Infosecurity Europe (London, England, UK, Apr 23 - 25, 2013) Europe's number one Information Security event. Featuring over 350 exhibitors, the most diverse range of new products and services, an unrivalled education programme and over 12,000 visitors from every segment of the industry, it's the most important date in the calendar for Information Security professionals across Europe.
23rd Annual Government Procurement Conference (Washington, DC, USA, Apr 25, 2013) This unique one-day event attracts more than 3,000 participants representing government agencies, prime contractors and small businesses from around the country. Participating companies are able to network with procurement officials from federal, state and local government agencies under one roof.
cybergamut CompTIA Security+Certification Boot Camp Training Program (Baltimore, Maryland, USA, Apr 29 - May 2, 2013) Security+ certification training delivers a foundational proficiency in the network security arena. Security+ Certified Professionals are better able and positioned to support small and medium-sized organizations that are at increased risk of cyber crime and other forms of security-related threats. Security+ certified professionals may now apply the CompTIA Security+ certification towards the Microsoft MCSA and MCSE Security certifications.

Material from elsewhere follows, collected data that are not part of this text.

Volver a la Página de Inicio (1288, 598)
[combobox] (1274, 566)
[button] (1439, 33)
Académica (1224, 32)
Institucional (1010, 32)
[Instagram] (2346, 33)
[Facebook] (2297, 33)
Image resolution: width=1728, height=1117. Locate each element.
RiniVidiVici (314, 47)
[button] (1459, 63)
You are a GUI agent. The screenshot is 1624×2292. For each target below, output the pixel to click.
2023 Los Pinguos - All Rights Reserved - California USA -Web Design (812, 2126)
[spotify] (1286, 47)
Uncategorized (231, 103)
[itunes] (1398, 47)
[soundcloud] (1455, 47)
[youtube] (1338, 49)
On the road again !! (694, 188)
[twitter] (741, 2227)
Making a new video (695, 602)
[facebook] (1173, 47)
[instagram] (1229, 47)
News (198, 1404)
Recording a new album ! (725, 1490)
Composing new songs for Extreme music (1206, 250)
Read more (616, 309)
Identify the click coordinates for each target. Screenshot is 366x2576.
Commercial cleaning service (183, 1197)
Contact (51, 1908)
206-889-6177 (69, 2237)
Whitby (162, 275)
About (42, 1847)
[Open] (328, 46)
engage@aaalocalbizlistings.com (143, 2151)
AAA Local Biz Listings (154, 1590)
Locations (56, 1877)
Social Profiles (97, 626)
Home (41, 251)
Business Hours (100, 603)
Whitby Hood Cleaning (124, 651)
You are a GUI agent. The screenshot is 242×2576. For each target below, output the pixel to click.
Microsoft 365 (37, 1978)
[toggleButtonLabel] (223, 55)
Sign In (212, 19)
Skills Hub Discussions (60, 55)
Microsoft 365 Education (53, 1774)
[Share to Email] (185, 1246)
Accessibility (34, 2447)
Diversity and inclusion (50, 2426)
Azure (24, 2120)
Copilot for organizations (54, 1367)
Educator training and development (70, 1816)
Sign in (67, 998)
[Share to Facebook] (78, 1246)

TechExpo Cyber Security Hiring Event (Columbia, Maryland, USA, Apr 30, 2013) A hiring event for experienced cyber security professionals, with many leading companies in attendance and interviewing on-the-spot. Learn from the distinguished speakers' panel, details of which will be forthcoming on the event site. All job-seekers should be US citizens with cyber security or IT experience. A security clearance is not required, but preferred.
INSA Leadership Dinner Featuring Betty Sapp, Director, NRO (Reston, Virginia, USA, Apr 25, 2013) - This leadership dinner will feature a keynote address from Betty Sapp, Director of the National Reconnaissance Office highlighting her focus on innovation at the NRO and for the Intelligence Community. Registration will open on Thursday, March 14 and will close Thursday, April 18.